I’ve known that this is what I wanted to do for a while now, but I’ve been waiting for the right time. The surgery itself is no big deal – just a tiny incision under my belly button and they cauterize my fallopian tubes so no more eggs can get fertilized. Simple in-and-out day surgery. I’ll be fine in a couple of days.
I’m freaking for a several reasons. One is that the hospital has a bunch of rules that make no sense to me and I am disinclined to follow. For example, my nipple piercings are not coming out. They have religious significance. But I’m such a rule follower that I’m having fits.
Two is related to being unconscious in a room full of strangers. Because of my sexual abuse history, this idea is very unsettling.

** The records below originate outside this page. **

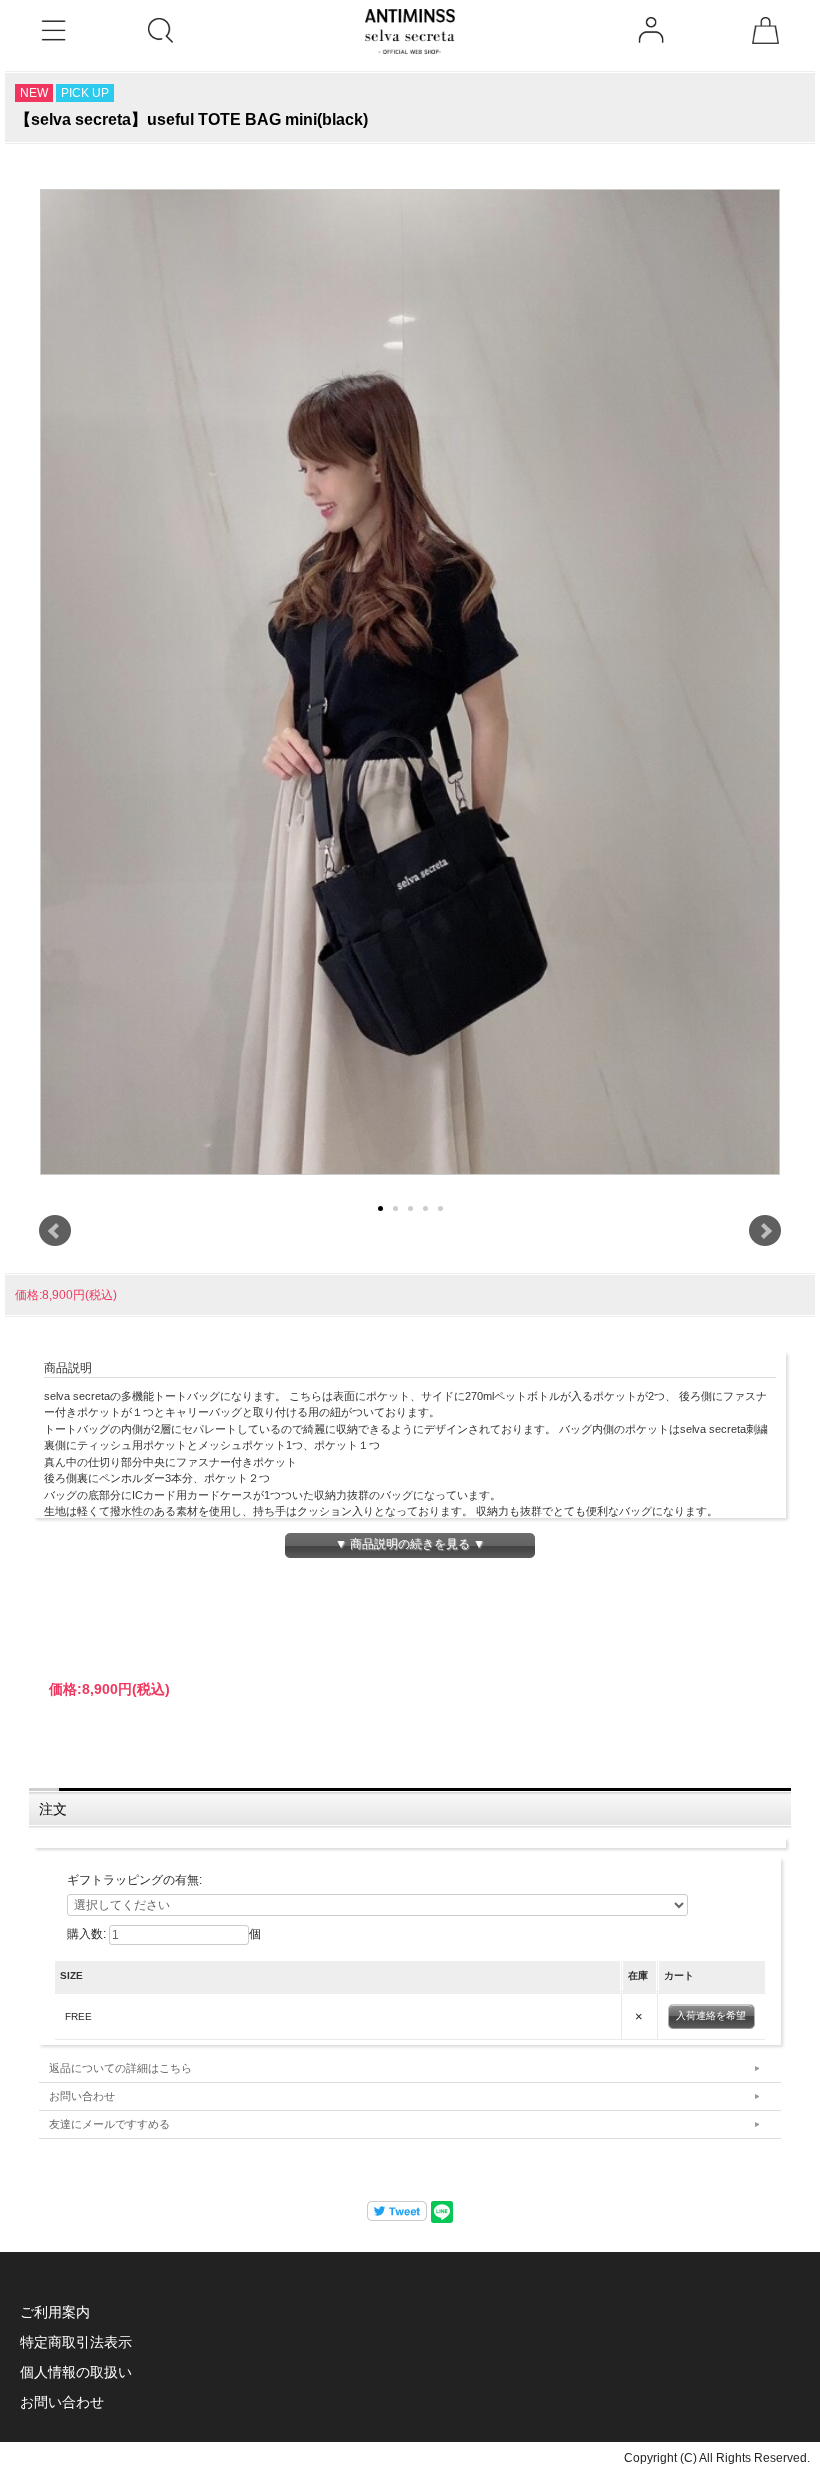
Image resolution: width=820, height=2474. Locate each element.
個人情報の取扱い (76, 2372)
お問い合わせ (82, 2096)
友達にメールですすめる (109, 2124)
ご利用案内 (55, 2312)
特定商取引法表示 (76, 2342)
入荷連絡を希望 (711, 2015)
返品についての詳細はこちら (120, 2068)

I’m having troubles accepting that it will be okay. I asked if Harold could be in the surgery room with me, but they would have to have another staff person for him, so no. I’m finding it impossible to trust that they will take good care of my body while I’m not in it. And in fact, they are putting me under anesthesia because they need to do things that will hurt my body. I’m having troubles reconciling it, but when I explained to my doctor, she was very understanding.
Three is the procedure itself. I’m making a permanent alteration to my body that will make it so I can no longer have babies. On the surface, this is great. I’ve had my babies, I’m done. I don’t want to worry about it any more. I want to stop messing around with differently inadequate forms of birth control. This will be amazing. But… There is some small part of me wondering if I’ll still be a woman after I no longer have the ability to get pregnant. I’ve spent a lot of time reproducing. How will a tubal ligation change me?

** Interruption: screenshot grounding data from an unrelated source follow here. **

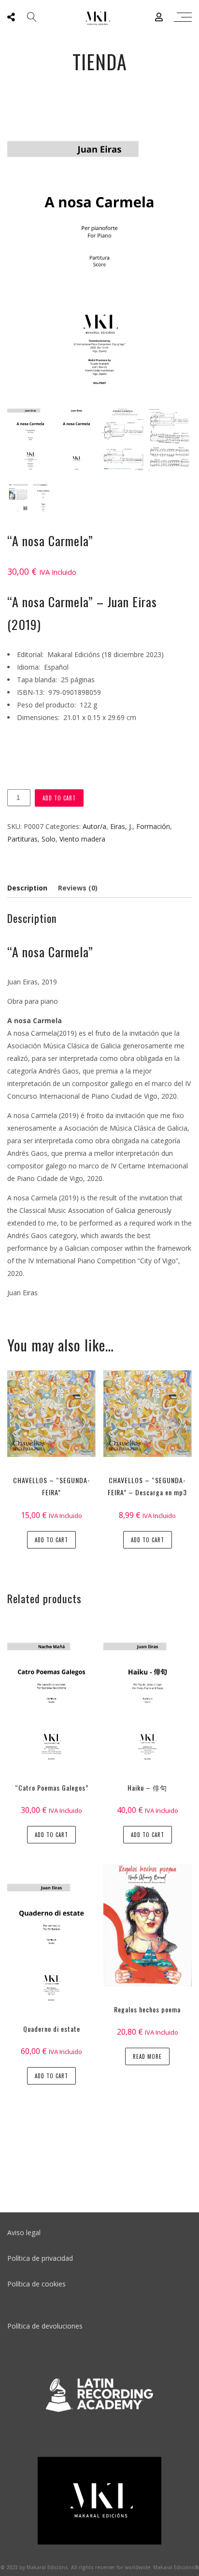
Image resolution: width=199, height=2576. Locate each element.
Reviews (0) (78, 887)
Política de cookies (36, 2283)
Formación (153, 826)
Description (27, 887)
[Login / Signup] (159, 17)
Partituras (22, 838)
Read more (147, 2056)
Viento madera (82, 838)
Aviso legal (24, 2232)
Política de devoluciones (45, 2326)
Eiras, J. (121, 826)
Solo (49, 838)
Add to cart (59, 798)
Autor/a (94, 826)
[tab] (29, 888)
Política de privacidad (40, 2258)
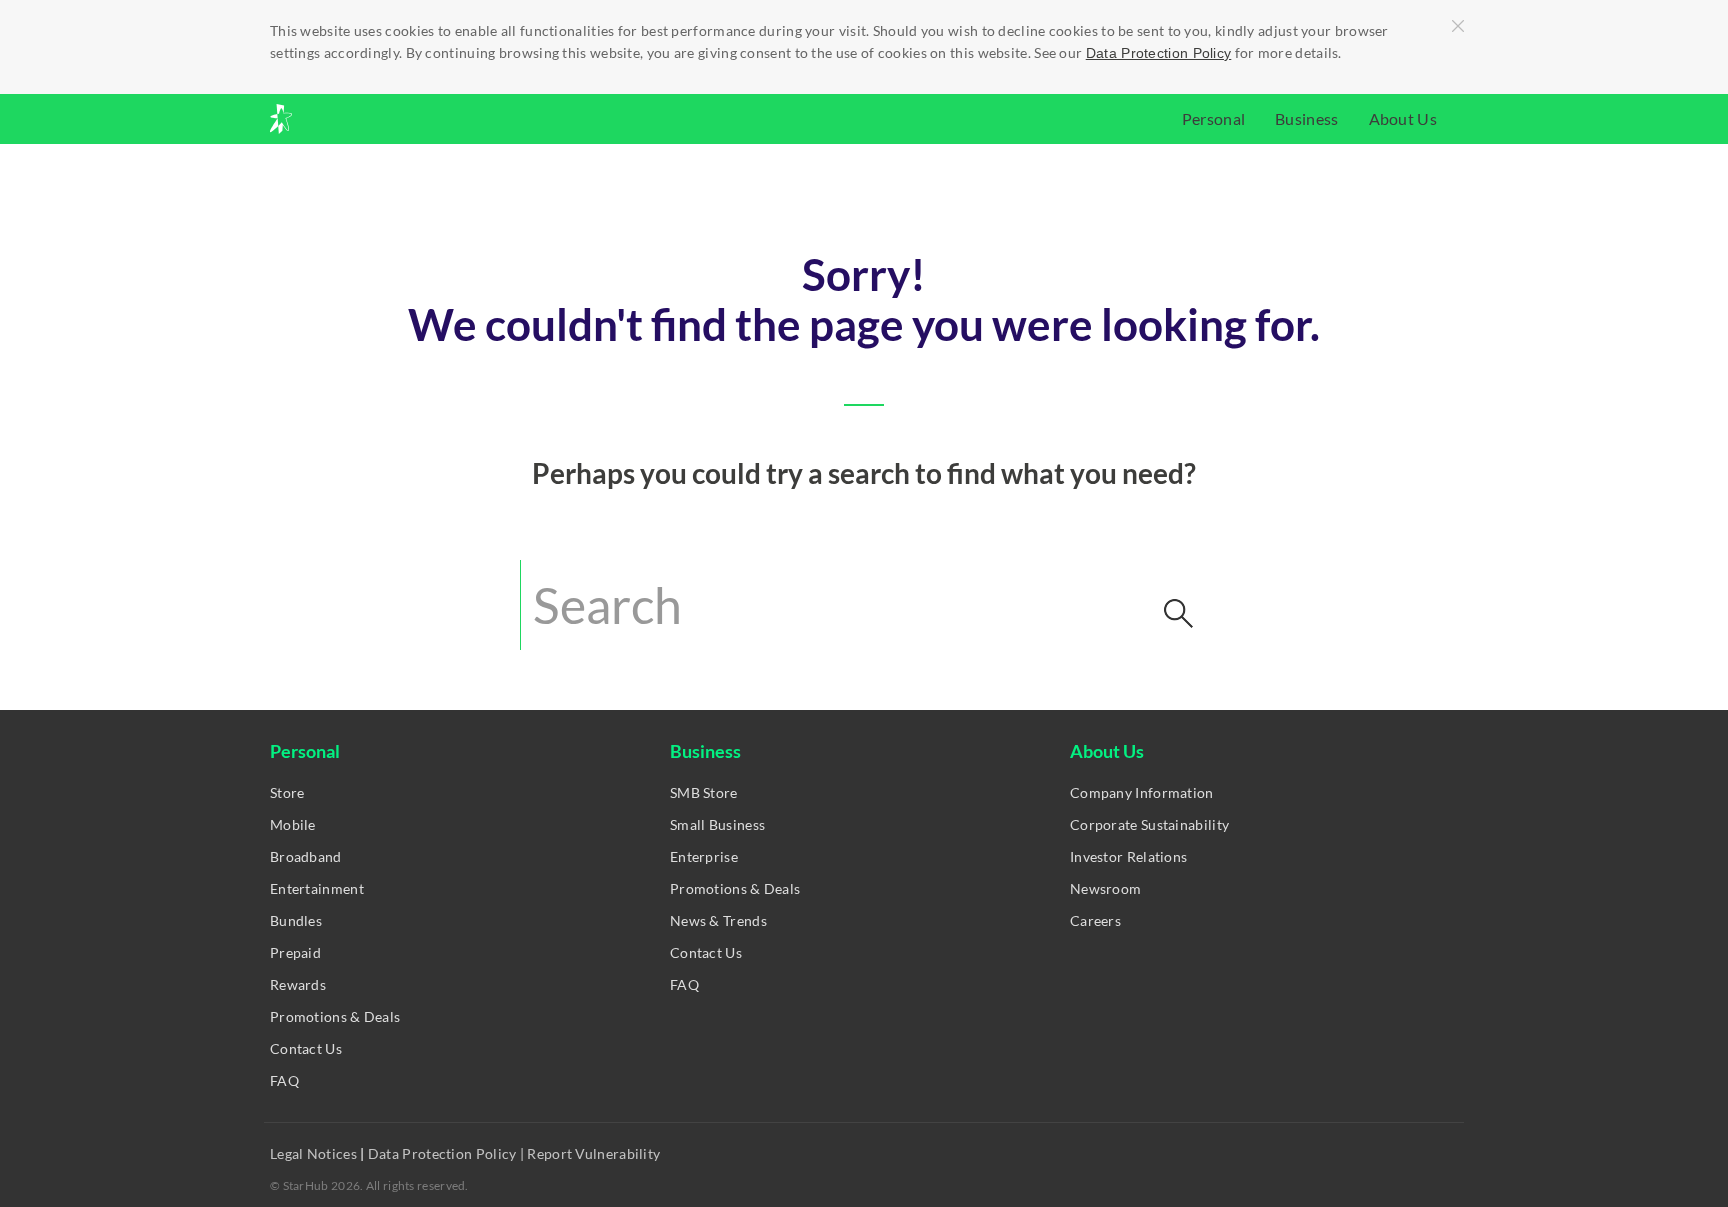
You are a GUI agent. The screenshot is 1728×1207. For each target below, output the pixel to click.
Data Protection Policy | (446, 1153)
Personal (1213, 118)
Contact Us (306, 1048)
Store (287, 792)
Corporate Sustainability (1149, 824)
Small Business (717, 824)
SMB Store (704, 792)
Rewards (298, 984)
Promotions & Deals (335, 1016)
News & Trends (718, 920)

A few days ago I asked Harold if he would stay with me if I had a sex change. I’ve been thinking about transgendered issues a lot lately. He said that he would – that he would still love me, but that we wouldn’t be together in the same way. I think that on some level I was asking about me getting my tubes tied, although of course that’s a different question. Ultimately, I do know I will still be a female, but I don’t know exactly how this procedure will change me. And I don’t exactly identify as a woman anyway.
What I believe is this: cutting off my physical creative energy will free up my artistic creative energy. On a practical level, this is true. If I spend the necessary time procreating and raising children, I have less time for creative pursuits. On a more woo-woo level, I believe that every body has an urge to reproduce and if you let the body know physically that the reproductive phase is over, then you can channel that creative energy to other things. I’m looking forward to a renewed sense of freedom, wisdom, and artistic vigor. As well as that great thing of not worrying about getting pregnant all of the time!
In the meantime, I’m still anxious. I even went to get a bikini wax because people would be looking. I’m kind of neurotic. I’m working through my worries. I’m advocating for myself with the healthcare machine. It will be okay. (But just in case, think good thoughts for me!)